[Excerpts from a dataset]
-----

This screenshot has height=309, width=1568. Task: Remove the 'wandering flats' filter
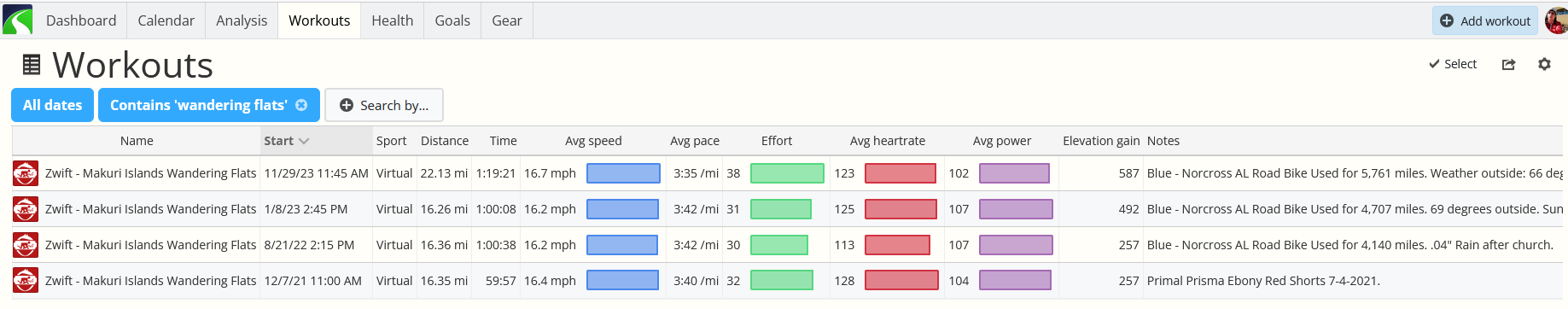(x=301, y=105)
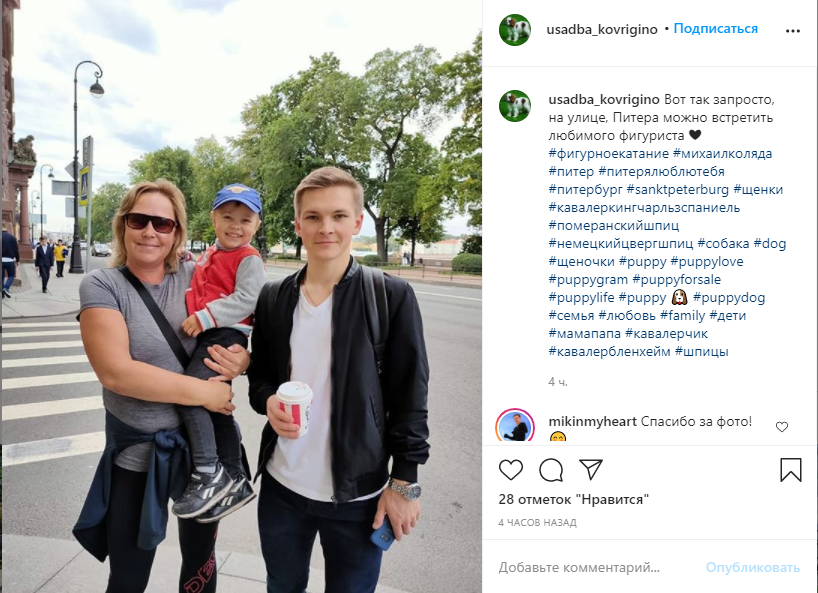818x593 pixels.
Task: Like mikinmyheart's comment with small heart
Action: pyautogui.click(x=781, y=427)
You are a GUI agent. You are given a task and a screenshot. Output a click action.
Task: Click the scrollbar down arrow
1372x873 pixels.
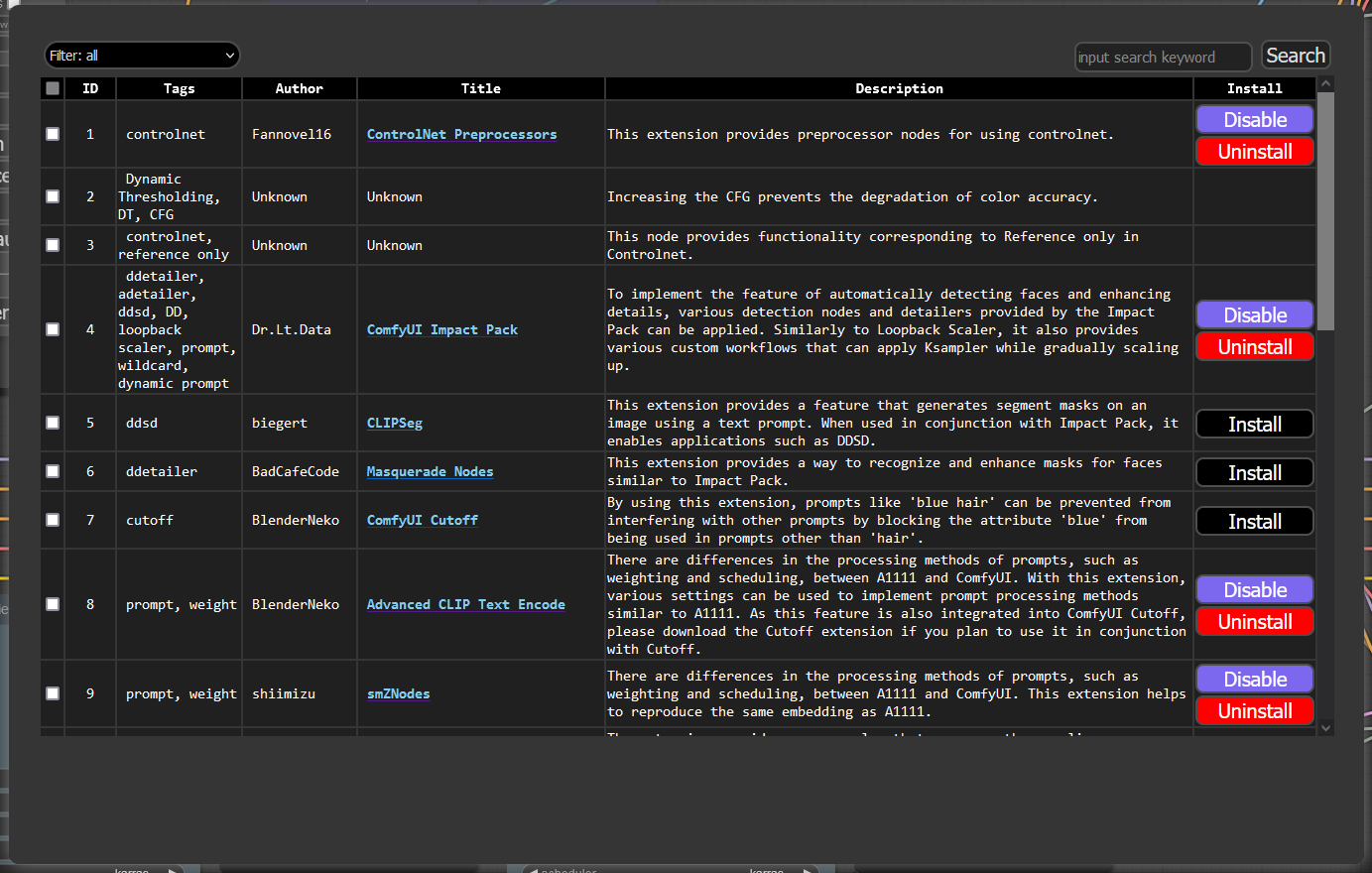coord(1326,727)
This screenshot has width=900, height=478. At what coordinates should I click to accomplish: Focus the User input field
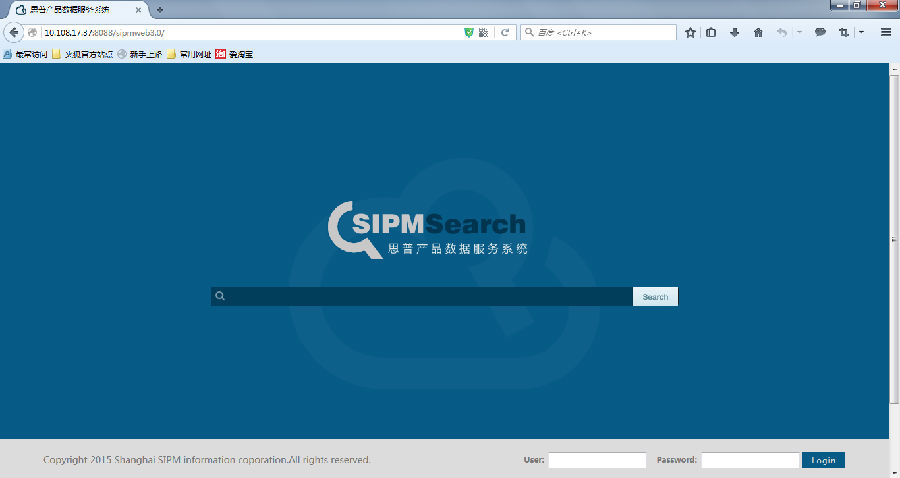point(597,460)

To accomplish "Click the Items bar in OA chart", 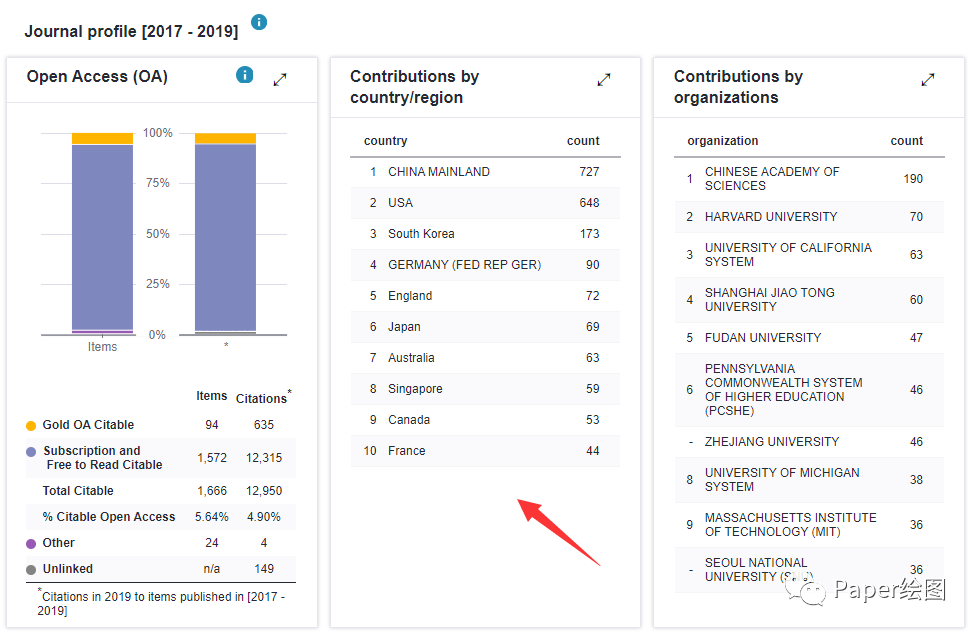I will (102, 234).
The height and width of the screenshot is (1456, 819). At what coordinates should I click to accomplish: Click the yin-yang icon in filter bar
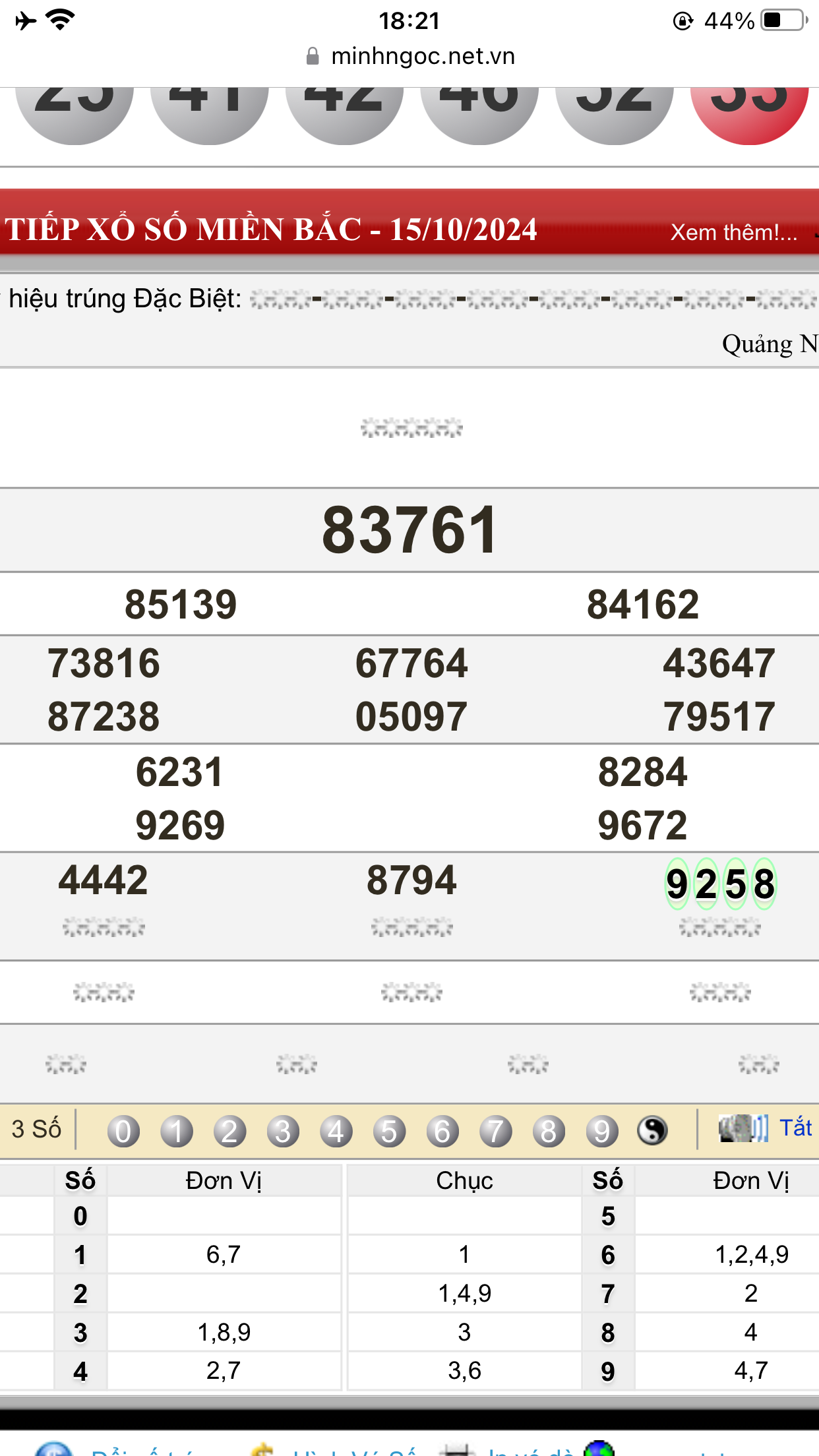click(x=652, y=1131)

-----

* **Work item**: All that is required is the lines from the line containing "The height and" through the end of the records above, copied exactly, and none of the pictures.

* **Solved problem**:
The height and width of the screenshot is (1456, 819). At what coordinates should I click to accomplish: Click the yin-yang icon in filter bar
click(x=652, y=1131)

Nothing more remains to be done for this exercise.